The rating agency maintained its FY22 growth forecast for India at 9.5%, and cut estimates for China by 30 basis points to 8% for 2021, citing rising risks.

“The April-June period saw a steep contraction in activity on the back of a severe COVID-19 wave, but high-frequency indicators suggest a strong rebound over July-September. Households and micro and small enterprises were most affected in the latest downturn and will slow the recovery while they repair their balance sheets. Inflation remains relatively high, and public debt worries persist," S&P said.

The rating agency said faster-than-expected tapering could cause capital flow risks as monetary policy in India remains highly accommodative with real interest rates in negative territory. “Other fundamentals such as the reserve buffers and current account shortfalls are better than in 2013, when India was one of the "Fragile Five" economies caught in the crosswinds of Federal Reserve tapering," it added.
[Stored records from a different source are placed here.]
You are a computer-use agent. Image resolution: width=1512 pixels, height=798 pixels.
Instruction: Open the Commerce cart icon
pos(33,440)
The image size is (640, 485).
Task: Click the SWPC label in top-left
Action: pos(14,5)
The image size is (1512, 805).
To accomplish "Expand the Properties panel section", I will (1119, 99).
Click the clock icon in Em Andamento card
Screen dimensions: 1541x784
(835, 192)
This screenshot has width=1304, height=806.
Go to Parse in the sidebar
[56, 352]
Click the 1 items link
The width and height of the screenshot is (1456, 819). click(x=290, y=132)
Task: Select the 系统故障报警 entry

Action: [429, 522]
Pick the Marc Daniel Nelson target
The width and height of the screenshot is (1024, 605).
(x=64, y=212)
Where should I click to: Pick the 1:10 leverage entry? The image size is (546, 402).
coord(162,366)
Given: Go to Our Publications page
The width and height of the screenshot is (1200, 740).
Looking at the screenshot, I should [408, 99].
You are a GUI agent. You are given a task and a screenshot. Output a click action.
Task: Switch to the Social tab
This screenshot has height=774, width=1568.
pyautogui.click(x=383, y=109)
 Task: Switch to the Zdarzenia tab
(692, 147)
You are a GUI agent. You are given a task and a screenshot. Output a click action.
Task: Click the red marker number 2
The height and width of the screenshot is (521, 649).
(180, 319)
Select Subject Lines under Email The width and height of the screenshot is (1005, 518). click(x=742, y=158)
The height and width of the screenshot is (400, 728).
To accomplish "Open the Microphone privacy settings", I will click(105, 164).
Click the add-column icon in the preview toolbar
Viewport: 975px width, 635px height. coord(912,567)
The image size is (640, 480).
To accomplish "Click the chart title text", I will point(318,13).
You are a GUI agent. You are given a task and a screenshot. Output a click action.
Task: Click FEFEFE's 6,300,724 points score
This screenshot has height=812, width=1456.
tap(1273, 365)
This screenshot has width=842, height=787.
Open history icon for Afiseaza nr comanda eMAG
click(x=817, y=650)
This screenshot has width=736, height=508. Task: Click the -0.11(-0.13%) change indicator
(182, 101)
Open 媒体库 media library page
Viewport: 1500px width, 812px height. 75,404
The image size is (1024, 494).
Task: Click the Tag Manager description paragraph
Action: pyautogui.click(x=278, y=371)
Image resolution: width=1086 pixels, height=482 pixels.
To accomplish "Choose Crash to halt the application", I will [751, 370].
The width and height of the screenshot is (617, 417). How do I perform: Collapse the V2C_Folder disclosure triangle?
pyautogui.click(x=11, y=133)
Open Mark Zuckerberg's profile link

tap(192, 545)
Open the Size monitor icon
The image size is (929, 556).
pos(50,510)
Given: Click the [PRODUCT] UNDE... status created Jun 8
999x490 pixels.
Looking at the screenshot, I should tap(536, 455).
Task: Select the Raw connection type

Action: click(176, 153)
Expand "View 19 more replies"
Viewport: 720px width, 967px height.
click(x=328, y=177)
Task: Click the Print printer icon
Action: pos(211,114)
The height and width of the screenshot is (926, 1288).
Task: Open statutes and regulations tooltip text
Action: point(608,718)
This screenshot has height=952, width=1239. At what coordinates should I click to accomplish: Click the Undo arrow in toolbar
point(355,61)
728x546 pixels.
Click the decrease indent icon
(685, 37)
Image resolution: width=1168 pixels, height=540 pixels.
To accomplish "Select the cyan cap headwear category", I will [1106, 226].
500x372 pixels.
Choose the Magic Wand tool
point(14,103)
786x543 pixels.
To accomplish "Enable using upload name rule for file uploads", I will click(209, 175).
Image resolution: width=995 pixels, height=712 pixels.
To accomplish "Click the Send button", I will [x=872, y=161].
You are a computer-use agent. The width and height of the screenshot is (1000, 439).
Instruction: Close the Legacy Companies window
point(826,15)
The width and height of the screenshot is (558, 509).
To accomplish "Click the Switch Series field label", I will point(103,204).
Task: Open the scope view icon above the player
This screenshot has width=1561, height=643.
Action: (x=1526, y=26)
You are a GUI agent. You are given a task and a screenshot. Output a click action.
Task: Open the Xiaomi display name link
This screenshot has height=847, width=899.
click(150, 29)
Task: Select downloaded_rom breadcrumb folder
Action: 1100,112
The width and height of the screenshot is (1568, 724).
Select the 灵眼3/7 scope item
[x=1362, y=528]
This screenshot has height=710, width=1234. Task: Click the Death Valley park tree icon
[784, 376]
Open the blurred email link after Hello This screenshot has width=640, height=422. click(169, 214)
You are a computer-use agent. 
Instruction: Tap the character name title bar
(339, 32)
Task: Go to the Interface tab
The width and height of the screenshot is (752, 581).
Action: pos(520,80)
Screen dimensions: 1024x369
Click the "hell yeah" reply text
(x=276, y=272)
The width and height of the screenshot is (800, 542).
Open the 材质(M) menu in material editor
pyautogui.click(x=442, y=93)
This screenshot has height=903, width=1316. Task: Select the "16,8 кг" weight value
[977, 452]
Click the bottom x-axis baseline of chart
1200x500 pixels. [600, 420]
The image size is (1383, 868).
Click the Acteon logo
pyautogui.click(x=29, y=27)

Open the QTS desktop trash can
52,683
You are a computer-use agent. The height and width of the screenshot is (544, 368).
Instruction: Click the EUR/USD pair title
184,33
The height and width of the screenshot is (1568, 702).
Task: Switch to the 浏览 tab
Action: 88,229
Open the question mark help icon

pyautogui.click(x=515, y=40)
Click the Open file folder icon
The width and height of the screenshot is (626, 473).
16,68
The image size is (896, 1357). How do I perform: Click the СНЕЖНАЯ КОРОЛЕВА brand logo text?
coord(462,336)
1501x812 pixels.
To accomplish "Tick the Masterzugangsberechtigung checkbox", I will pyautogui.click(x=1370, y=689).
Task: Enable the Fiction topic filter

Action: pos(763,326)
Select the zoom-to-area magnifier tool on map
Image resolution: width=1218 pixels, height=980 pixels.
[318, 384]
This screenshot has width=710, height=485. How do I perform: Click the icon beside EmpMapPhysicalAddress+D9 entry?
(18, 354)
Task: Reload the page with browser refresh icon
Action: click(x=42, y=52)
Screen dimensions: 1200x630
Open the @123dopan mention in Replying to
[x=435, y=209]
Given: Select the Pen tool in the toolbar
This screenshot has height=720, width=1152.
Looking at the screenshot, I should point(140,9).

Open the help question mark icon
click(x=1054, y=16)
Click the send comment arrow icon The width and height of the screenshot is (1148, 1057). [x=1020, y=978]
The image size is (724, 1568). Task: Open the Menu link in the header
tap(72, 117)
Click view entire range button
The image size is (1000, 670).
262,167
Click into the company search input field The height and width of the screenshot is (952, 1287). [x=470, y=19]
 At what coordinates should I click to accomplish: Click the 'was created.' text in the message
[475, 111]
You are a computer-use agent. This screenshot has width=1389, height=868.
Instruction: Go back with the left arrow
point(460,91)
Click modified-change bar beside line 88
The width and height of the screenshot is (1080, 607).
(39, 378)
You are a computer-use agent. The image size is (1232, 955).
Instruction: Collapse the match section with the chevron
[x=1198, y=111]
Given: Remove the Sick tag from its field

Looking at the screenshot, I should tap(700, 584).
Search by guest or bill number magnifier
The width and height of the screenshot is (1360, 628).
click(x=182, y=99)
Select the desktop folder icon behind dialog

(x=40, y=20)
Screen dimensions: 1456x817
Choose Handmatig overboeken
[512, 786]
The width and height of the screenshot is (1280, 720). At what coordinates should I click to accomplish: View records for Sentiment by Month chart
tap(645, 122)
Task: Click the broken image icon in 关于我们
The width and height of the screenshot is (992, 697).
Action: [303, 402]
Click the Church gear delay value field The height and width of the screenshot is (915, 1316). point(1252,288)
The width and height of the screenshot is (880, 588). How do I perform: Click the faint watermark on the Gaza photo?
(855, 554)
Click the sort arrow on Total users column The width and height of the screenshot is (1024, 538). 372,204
In China, S&P said, a spate of regulatory actions was weighing on both sentiment and economic activity even as private demand growth remains tepid. Over the past few months, China's policymakers have tightened regulations for technology sector, enforcing various anti-monopoly and data-security regulations; in the gig economy space, companies such as Meituan (food delivery) and Didi (ride-hailing) have been asked to improve conditions for their operators, including minimum wages for delivery riders; in internet gaming, authorities have restricted gaming time for everyone under 18, which is a significant blow to a large industry; private tutoring, where authorities felt these companies were making child-raising too costly and effectively shut down the sector by making profits non-attributable to shareholders.

“Further uncertainty stems from property developer Evergrande, which is on the brink of defaulting, as of this writing. A default could have wide-reaching negative ramifications for other developers, suppliers and contractors, and the banks and financial institutions that lend to them. We do not expect the government to provide any direct support to Evergrande. We believe Beijing would only be compelled to step in if there is a far-reaching contagion causing multiple major developers to fail and posing systemic risks to the economy. Evergrande failing alone would unlikely result in such a scenario, given the property development sector is highly fragmented in China--Evergrande's market share is relatively low," S&P said.

The rating agency said the larger risk involves China's medium-term growth outlook. “China has benefited massively from integrating with the rest of the world in previous decades, including through the transfer of technology and best practices, which have boosted productivity and per capita growth. A model of excessive self-reliance runs the risk of materially slowing trend growth. The effects will not only be domestic. Given China's established position in propelling global growth, the impact of any material slowdown will be felt by a wide swathe of other economies as well," it added.